Transports du Grand Paris : la taxation foncière pourrait être décevante
AFP >PARIS, 25 juin 2009 (AFP) - 12h39
Une taxation des plus-values immobilières liées aux projets d'amélioration du réseau de transports francilien pourrait ne pas avoir "un résultat aussi miraculeux qu'on peut l'espérer", selon une étude de l'Institut d'aménagement et d'urbanisme (IAU), qui dépend du conseil régional. Sur la base des 20 dernières années, une taxation de 1% de l'ensemble des plus-values immobilières réalisées en Ile-de-France aurait rapporté environ 37 millions par an, soit 700 millions en vingt ans, selon une note de juin de l'IAU. La recette aurait "dépassé 100 millions d'euros les années fastes" mais n'aurait généré "aucune collecte au creux du cycle immobilier", relève l'étude. En tous cas bien peu à côté des 35 milliards d'euros d'investissements annoncés pour les transports franciliens par Nicolas Sarkozy le 29 avril, qui nécessiteront un emprunt à long terme et des ressources annuelles sécurisées pour le rembourser.

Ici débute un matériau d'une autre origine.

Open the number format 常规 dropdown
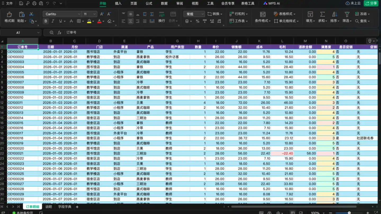This screenshot has height=214, width=381. tap(194, 14)
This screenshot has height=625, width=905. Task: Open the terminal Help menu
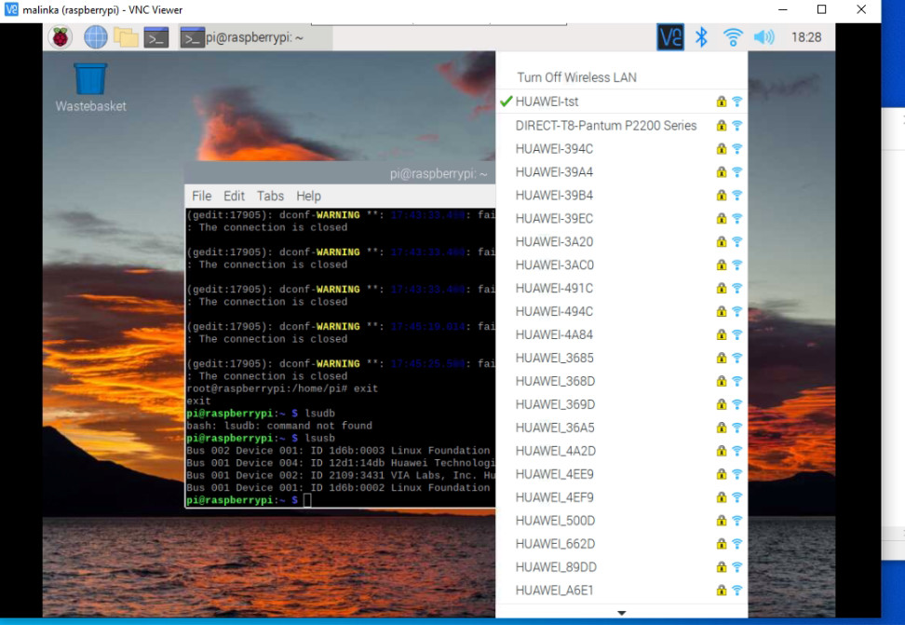click(308, 196)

A moins que les plus-values immobilières ne soient lourdement taxées : avec un taux de 10%, "le rendement fiscal aurait été de 7 milliards en vingt ans, chiffre à mettre en regard du volume des transactions immobilières, qui s'est élevé à plus de 500 milliards sur la période". Le rapporteur général du budget Gilles Carrez, qui présentera ce jeudi ses premières pistes de financement à une quinzaine d'élus, estime que d'ici à 2025, la recette pourrait être comprise entre 500 millions et un milliard d'euros, en étant "très très performant". L'IAU souligne que le rendement de la taxe serait d'autant plus décevant que sa zone de perception serait "délimitée aux abords immédiats des infrastructures nouvelles" de transport.